Stored data
__________

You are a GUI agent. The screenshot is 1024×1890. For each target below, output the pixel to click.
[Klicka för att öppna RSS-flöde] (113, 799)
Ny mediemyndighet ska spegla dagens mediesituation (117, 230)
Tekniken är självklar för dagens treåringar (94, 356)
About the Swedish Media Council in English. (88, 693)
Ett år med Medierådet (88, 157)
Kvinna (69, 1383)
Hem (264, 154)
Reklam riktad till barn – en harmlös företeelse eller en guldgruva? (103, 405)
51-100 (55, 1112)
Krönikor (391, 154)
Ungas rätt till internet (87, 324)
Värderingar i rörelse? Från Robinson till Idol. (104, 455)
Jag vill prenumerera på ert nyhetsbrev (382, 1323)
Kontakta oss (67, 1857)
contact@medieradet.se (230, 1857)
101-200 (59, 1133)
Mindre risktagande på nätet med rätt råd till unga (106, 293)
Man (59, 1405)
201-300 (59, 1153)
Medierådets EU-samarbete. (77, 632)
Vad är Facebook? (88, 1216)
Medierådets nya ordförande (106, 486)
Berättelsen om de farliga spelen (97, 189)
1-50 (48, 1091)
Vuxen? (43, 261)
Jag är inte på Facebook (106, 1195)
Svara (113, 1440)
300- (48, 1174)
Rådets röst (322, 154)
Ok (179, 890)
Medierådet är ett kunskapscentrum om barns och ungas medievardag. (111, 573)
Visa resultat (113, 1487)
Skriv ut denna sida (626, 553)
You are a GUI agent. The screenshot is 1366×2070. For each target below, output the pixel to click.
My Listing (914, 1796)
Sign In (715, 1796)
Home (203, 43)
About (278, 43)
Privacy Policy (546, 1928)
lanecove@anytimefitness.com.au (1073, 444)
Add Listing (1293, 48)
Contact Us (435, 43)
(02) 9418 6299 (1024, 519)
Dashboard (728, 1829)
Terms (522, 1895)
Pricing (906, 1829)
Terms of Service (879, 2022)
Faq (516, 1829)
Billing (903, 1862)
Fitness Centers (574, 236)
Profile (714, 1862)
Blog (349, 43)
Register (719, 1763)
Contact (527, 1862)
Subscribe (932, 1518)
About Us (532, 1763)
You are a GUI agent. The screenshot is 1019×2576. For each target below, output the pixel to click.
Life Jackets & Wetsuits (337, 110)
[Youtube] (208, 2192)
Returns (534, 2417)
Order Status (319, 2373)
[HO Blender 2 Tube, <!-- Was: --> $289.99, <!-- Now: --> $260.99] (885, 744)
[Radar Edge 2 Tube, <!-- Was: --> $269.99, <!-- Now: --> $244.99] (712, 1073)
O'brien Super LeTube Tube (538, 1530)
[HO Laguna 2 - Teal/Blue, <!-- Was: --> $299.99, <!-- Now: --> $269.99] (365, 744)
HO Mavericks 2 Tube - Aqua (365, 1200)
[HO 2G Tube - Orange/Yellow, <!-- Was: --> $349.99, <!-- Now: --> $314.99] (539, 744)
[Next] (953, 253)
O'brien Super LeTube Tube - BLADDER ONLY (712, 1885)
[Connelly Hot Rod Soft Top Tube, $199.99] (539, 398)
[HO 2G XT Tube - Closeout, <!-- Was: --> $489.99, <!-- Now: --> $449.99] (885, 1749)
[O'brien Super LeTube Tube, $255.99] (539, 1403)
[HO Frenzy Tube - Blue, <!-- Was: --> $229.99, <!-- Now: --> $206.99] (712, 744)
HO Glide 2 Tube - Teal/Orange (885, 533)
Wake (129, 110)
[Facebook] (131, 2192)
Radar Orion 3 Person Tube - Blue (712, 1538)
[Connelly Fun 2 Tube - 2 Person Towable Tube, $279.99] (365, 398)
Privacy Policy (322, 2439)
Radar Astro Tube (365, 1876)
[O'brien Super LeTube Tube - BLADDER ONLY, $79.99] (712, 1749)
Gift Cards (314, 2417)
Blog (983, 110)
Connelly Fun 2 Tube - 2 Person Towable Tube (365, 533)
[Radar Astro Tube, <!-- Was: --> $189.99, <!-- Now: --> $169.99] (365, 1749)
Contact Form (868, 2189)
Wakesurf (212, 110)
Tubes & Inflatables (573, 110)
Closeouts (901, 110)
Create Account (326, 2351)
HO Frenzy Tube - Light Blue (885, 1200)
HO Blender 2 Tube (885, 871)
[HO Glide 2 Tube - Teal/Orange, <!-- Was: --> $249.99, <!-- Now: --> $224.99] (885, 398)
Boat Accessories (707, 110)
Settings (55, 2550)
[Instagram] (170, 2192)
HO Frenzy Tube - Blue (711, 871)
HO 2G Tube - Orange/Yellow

__________

Write out every entry again exactly, please, with nothing missing.

You are a GUI agent. The screenshot is 1024×1890. For each target below, output the pixel to click.
[Klicka för att öppna RSS-flöde] (113, 799)
Ny mediemyndighet ska spegla dagens mediesituation (117, 230)
Tekniken är självklar för dagens treåringar (94, 356)
About the Swedish Media Council in English. (88, 693)
Ett år med Medierådet (88, 157)
Kvinna (69, 1383)
Hem (264, 154)
Reklam riktad till barn – en harmlös företeelse eller en guldgruva? (103, 405)
51-100 (55, 1112)
Krönikor (391, 154)
Ungas rätt till internet (87, 324)
Värderingar i rörelse? Från Robinson till Idol. (104, 455)
Jag vill prenumerera på ert nyhetsbrev (382, 1323)
Kontakta oss (67, 1857)
contact@medieradet.se (230, 1857)
101-200 (59, 1133)
Mindre risktagande på nätet med rätt råd till unga (106, 293)
Man (59, 1405)
201-300 (59, 1153)
Medierådets EU-samarbete. (77, 632)
Vad är Facebook? (88, 1216)
Medierådets nya ordförande (106, 486)
Berättelsen om de farliga spelen (97, 189)
1-50 (48, 1091)
Vuxen? (43, 261)
Jag är inte på Facebook (106, 1195)
Svara (113, 1440)
300- (48, 1174)
Rådets röst (322, 154)
Ok (179, 890)
Medierådet är ett kunskapscentrum om barns och ungas medievardag. (111, 573)
Visa resultat (113, 1487)
Skriv ut denna sida (626, 553)
You are a GUI agent. The screenshot is 1366×2070. For each target below, output the pixel to click.
My Listing (914, 1796)
Sign In (715, 1796)
Home (203, 43)
About (278, 43)
Privacy Policy (546, 1928)
lanecove@anytimefitness.com.au (1073, 444)
Add Listing (1293, 48)
Contact Us (435, 43)
(02) 9418 6299 (1024, 519)
Dashboard (728, 1829)
Terms (522, 1895)
Pricing (906, 1829)
Terms of Service (879, 2022)
Faq (516, 1829)
Billing (903, 1862)
Fitness Centers (574, 236)
Profile (714, 1862)
Blog (349, 43)
Register (719, 1763)
Contact (527, 1862)
Subscribe (932, 1518)
About Us (532, 1763)
You are a GUI agent. The screenshot is 1019×2576. For each target below, output the pixel to click.
Life Jackets & Wetsuits (337, 110)
[Youtube] (208, 2192)
Returns (534, 2417)
Order Status (319, 2373)
[HO Blender 2 Tube, <!-- Was: --> $289.99, <!-- Now: --> $260.99] (885, 744)
[Radar Edge 2 Tube, <!-- Was: --> $269.99, <!-- Now: --> $244.99] (712, 1073)
O'brien Super LeTube Tube (538, 1530)
[HO Laguna 2 - Teal/Blue, <!-- Was: --> $299.99, <!-- Now: --> $269.99] (365, 744)
HO Mavericks 2 Tube - Aqua (365, 1200)
[HO 2G Tube - Orange/Yellow, <!-- Was: --> $349.99, <!-- Now: --> $314.99] (539, 744)
[Next] (953, 253)
O'brien Super LeTube Tube - BLADDER ONLY (712, 1885)
[Connelly Hot Rod Soft Top Tube, $199.99] (539, 398)
[HO 2G XT Tube - Closeout, <!-- Was: --> $489.99, <!-- Now: --> $449.99] (885, 1749)
[O'brien Super LeTube Tube, $255.99] (539, 1403)
[HO Frenzy Tube - Blue, <!-- Was: --> $229.99, <!-- Now: --> $206.99] (712, 744)
HO Glide 2 Tube - Teal/Orange (885, 533)
Wake (129, 110)
[Facebook] (131, 2192)
Radar Orion 3 Person Tube - Blue (712, 1538)
[Connelly Fun 2 Tube - 2 Person Towable Tube, $279.99] (365, 398)
Privacy Policy (322, 2439)
Radar Astro Tube (365, 1876)
[O'brien Super LeTube Tube - BLADDER ONLY, $79.99] (712, 1749)
Gift Cards (314, 2417)
Blog (983, 110)
Connelly Fun 2 Tube - 2 Person Towable Tube (365, 533)
[Radar Astro Tube, <!-- Was: --> $189.99, <!-- Now: --> $169.99] (365, 1749)
Contact Form (868, 2189)
Wakesurf (212, 110)
Tubes & Inflatables (573, 110)
Closeouts (901, 110)
Create Account (326, 2351)
HO Frenzy Tube - Light Blue (885, 1200)
HO Blender 2 Tube (885, 871)
[HO Glide 2 Tube - Teal/Orange, <!-- Was: --> $249.99, <!-- Now: --> $224.99] (885, 398)
Boat Accessories (707, 110)
Settings (55, 2550)
[Instagram] (170, 2192)
HO Frenzy Tube - Blue (711, 871)
HO 2G Tube - Orange/Yellow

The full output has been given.